▶ [Con la información]
A: Di si cada afirmación concuerda con el fragmento sobre Israel y responde sí o no, citando las palabras del texto que lo deciden: (i) los ciudadanos de Israel pueden votar y manifestarse contra la política de defensa de su gobierno; (ii) el estado de Israel nació sin polémica; (iii) los cohetes lanzados desde Gaza apuntan a objetivos militares.
B: Convierte en una lista el párrafo del fragmento sobre Israel que comienza con «Israel, con todos sus defectos» y conserva sus datos principales.

▶ [Fragmento para leer]
══════════
Aunque hayan pasado otras cuatro décadas, todo eso está muy vivo en el subconsciente de aquellos que comparan los odiosos y lamentables efectos colaterales de acciones militares legítimas con los crímenes fría y calculadamente concebidos por la barbarie del islamismo radical, el verdadero y casi único enemigo que hoy día tiene la humanidad.
Israel, con todos sus defectos y errores políticos, que los tiene, es una democracia de corte occidental en la que sus ciudadanos pueden votar y manifestarse, como hacen frecuentemente, contra la dura política de su ejecutivo en materia de defensa, que responde con la fuerza militar al lanzamiento de miles de cohetes de los yihadistas de Gaza contra objetivos civiles de Israel. Sólo la superioridad tecnológica evita una masacre continuada. Israel es un islote de civilización entre la barbarie más absoluta. Los israelíes de culto islámico son, paradójicamente, los únicos musulmanes que gozan de derechos en todo Oriente Medio. Nadie asesina más musulmanes que el islamismo radical.
No se puede negar que el estado de Israel ha sido polémico desde su origen, pues nació auspiciado por una Europa culpable y desgarrada, que no podía plantearse una gigantesca reconstrucción y, simultáneamente, la reinserción de millones de europeos judíos en estados que, como Alemania o la propia URSS, habían protagonizado su exterminio sistemático hasta hacía dos días. En el caso soviético, el genocida era, además, uno de los vencedores de la IIGM. Qué sarcasmo.
══════════
▶ [Extracto de datos]
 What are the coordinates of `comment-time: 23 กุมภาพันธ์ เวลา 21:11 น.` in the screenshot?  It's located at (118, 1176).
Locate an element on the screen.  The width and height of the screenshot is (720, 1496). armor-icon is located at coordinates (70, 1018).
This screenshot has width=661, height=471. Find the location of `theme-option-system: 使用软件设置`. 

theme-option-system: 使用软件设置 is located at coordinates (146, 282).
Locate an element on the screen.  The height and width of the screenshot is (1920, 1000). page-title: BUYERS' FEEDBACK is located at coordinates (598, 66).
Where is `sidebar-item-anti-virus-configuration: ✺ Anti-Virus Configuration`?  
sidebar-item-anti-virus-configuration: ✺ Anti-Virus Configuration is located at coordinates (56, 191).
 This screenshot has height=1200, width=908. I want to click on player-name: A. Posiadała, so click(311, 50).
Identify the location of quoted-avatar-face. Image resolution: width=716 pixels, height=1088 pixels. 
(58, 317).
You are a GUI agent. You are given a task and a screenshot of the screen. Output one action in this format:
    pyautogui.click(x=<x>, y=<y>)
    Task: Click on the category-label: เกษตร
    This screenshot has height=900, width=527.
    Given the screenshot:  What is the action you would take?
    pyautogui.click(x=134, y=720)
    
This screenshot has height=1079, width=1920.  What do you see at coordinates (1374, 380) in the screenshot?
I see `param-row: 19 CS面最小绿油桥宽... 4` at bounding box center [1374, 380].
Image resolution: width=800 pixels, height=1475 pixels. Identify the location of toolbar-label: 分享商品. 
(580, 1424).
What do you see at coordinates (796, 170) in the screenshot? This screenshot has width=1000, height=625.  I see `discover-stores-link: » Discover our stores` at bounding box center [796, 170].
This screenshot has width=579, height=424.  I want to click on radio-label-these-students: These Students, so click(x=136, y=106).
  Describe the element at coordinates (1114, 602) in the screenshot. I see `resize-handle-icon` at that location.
══════════
▶ [Resultados por tarea]
A:
(i) Sí: «sus ciudadanos pueden votar y manifestarse, como hacen frecuentemente, contra la dura política de su ejecutivo en materia de defensa».
(ii) No: «No se puede negar que el estado de Israel ha sido polémico desde su origen».
(iii) No: «contra objetivos civiles de Israel».

B:
- Israel, pese a sus defectos y errores políticos, es una democracia de corte occidental.
- Sus ciudadanos pueden votar y manifestarse, y lo hacen con frecuencia, contra la dura política de defensa del ejecutivo.
- Esa política responde con fuerza militar a los miles de cohetes que los yihadistas de Gaza lanzan contra objetivos civiles de Israel.
- Solo la superioridad tecnológica evita una masacre continuada.
- Israel es un islote de civilización en medio de la barbarie más absoluta.
- Los israelíes de culto islámico son los únicos musulmanes con derechos en todo Oriente Medio.
- Nadie asesina más musulmanes que el islamismo radical.